PROBLEM TO SOLVE: The line containing "You are a GUI" and each line after it, through the final line of the data, are to be retyped exactly, with pictures left out.

DATA EXTRACTS:
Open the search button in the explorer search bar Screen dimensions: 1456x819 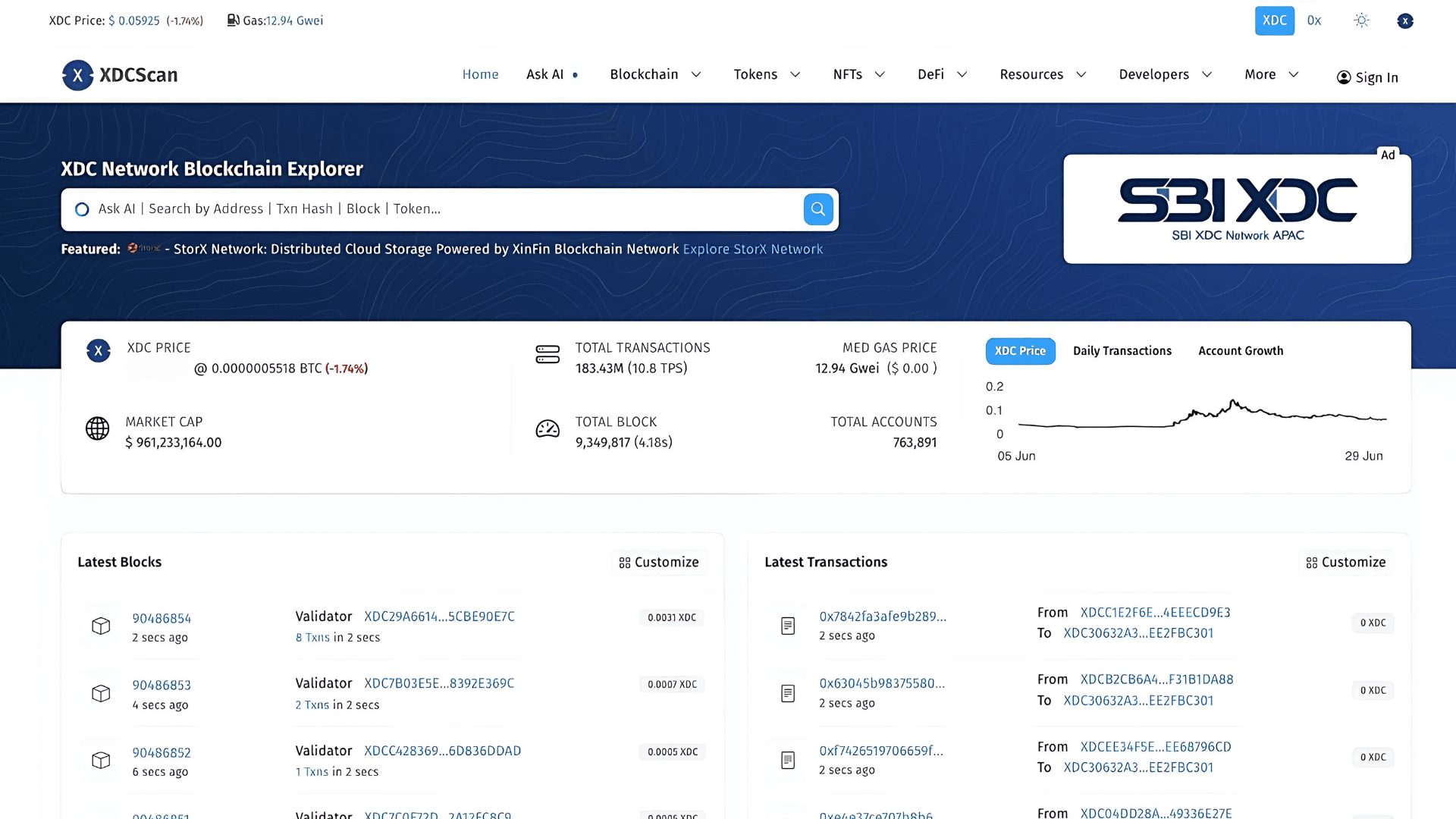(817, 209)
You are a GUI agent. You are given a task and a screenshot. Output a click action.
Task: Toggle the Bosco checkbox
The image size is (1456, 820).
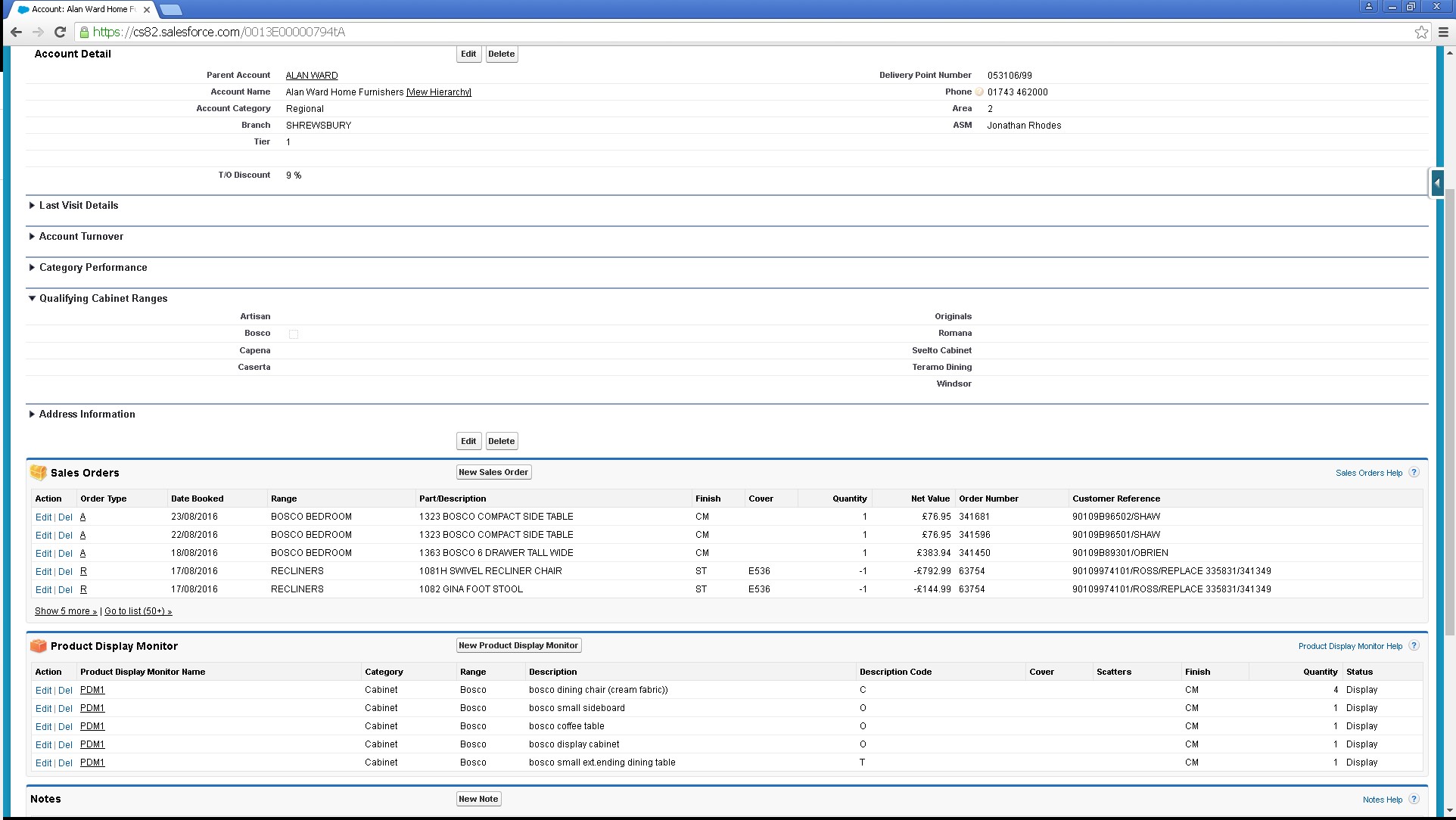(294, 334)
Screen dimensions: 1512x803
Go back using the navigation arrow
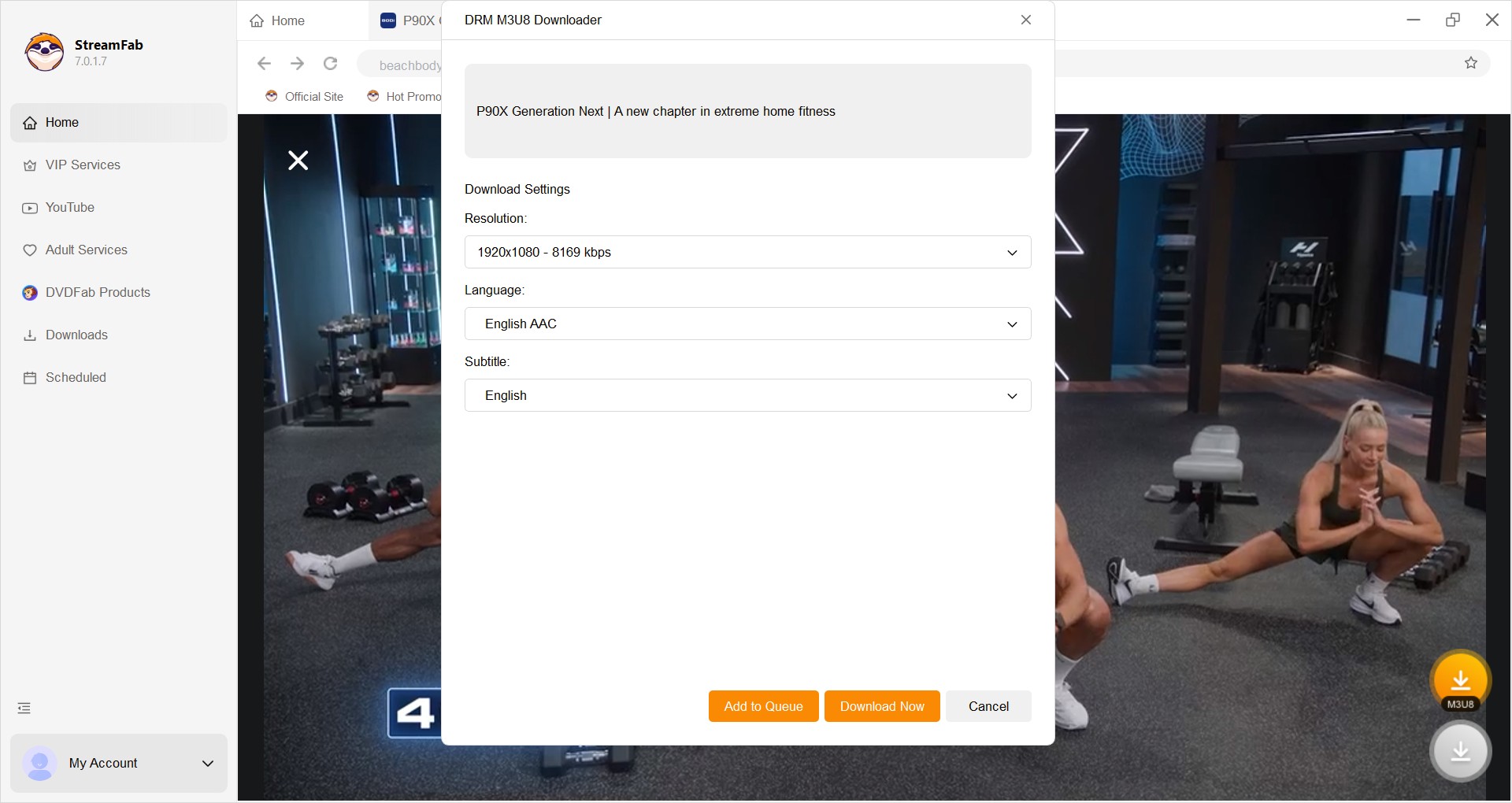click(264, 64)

WRITTEN SOLUTION:
You are a GUI agent. You are given a task and a screenshot. Output a click action.
Task: Toggle the Bosco checkbox
The image size is (1456, 820).
(294, 334)
Screen dimensions: 1512x803
Go back using the navigation arrow
click(264, 64)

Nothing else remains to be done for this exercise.